É normal falhar, se decepcionar, mesmo que não gostemos de ver planos que criamos ser despedaçados. Mas acho que faz parte da vida, também, planejar para o amanhã o que é sempre incerto e que, mesmo sabendo que pode dar tudo errado, ainda assim o fazemos. Precisamos de tempo. E quem tem tempo hoje em dia? O tempo é o único para curar as mágoas ou mesmo as feridas físicas, como meu machucado. Mas, nesse mar de não ter tempo, vamos levando a vida, sem pensar nela. Vamos seguindo a maré, sem medo de morrer com uma grande onda. Não existe tempo mais para pensar e nem para cicatrizar uma ferida e uma mágoa se curar.

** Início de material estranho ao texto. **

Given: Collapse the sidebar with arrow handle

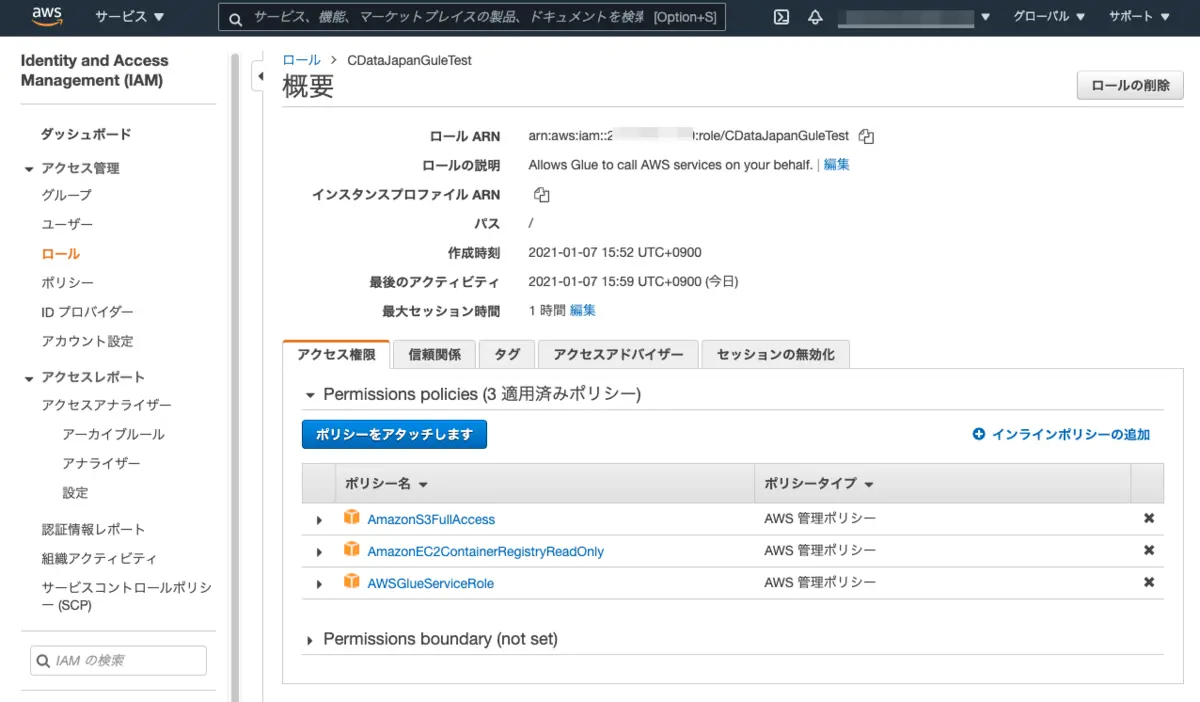Looking at the screenshot, I should coord(259,75).
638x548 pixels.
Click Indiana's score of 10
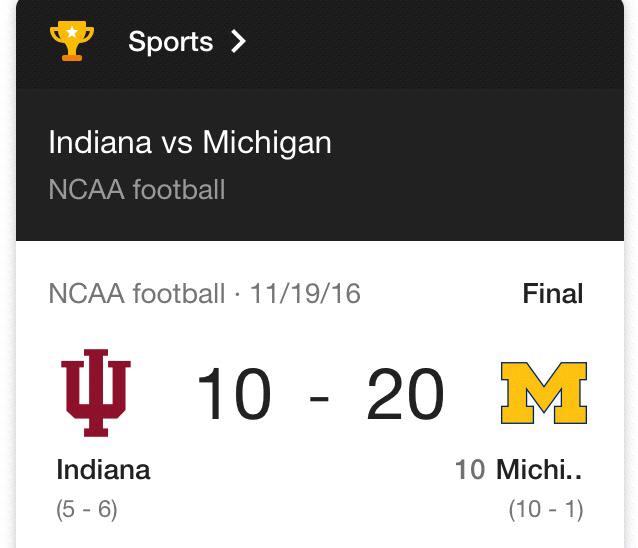pos(234,394)
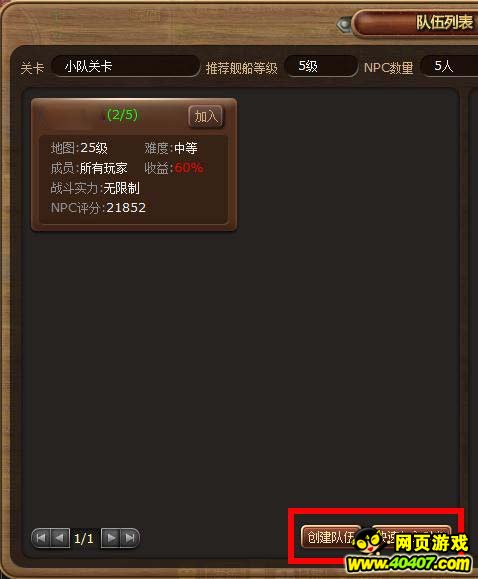Click the NPC评分 21852 line
The height and width of the screenshot is (579, 478).
tap(98, 208)
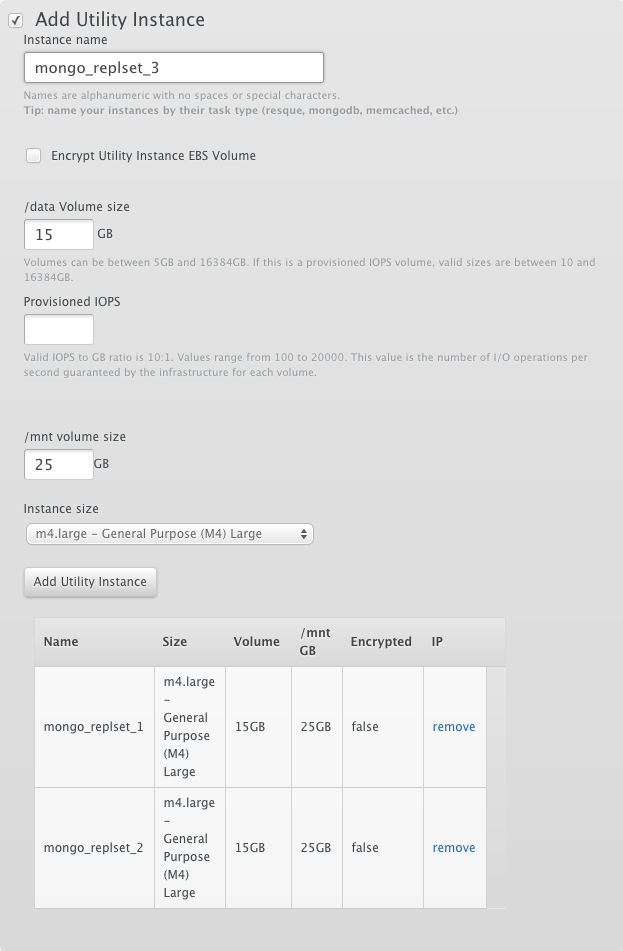Toggle the Add Utility Instance section checkbox

15,20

Assim, mesmo com o machucado à mostra, eu logo queria calçar o tênis. Esperei ansiosamente e impacientemente para sua cicatrização. Não temos mais tempo de ficar tristes, porque a tristeza nos torna impassíveis. Sentimos, sempre, que precisamos calçar o tênis, mesmo com o pé machucado, porque senão vamos ficar atrás nessa corrida de alcançar o sucesso profissional e pessoal. Quando, finalmente, podemos dar um tempo para a bolha cicatrizar, fazemos com a vida o mesmo que faz a casquinha do machucado. A casquinha coça, ela quer sair, ela quer que o buraco do machucado, que a tristeza volte. Uns dizem que é porque a casquinha não cicatrizou o machucado direito... O problema é que, muitas vezes, na correria e na ditadura que vivemos, de sempre estarmos bem, torna-se inaceitável que alguns machucados não se curem.

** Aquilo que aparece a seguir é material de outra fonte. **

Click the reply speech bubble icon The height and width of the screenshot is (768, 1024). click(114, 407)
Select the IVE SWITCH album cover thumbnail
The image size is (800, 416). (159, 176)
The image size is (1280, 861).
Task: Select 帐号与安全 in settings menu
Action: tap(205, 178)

Alguns machucados e suas casquinhas formam cicatrizes que permanecem com a gente ao longo de toda a vida. Em cima das cicatrizes criamos outra e, ainda, mais forte barreira de proteção, para que a vida, assim como a minha caminhada, não me causasse outro machucado. Mas criar barreiras mais fortes não iria fazer com que a gente não se machucasse. Viver a vida é colocar tudo à prova novamente. A resposta e o caminho não é não viver e não se machucar; é entender que todos são formados por cicatrizes e que nem sempre somos fortes, que nem sempre estamos certos e que nem sempre sabemos o que queremos.

Aceitar que precisamos de um tempo para criar a casquinha de nossos machucados é entender que, de vez em quando, precisamos estar off-line da vida para que, quando a gente retorne, estejamos não mais fortes, mas mais entendedores das nossas próprias cicatrizes, e não ter medo de expô-las.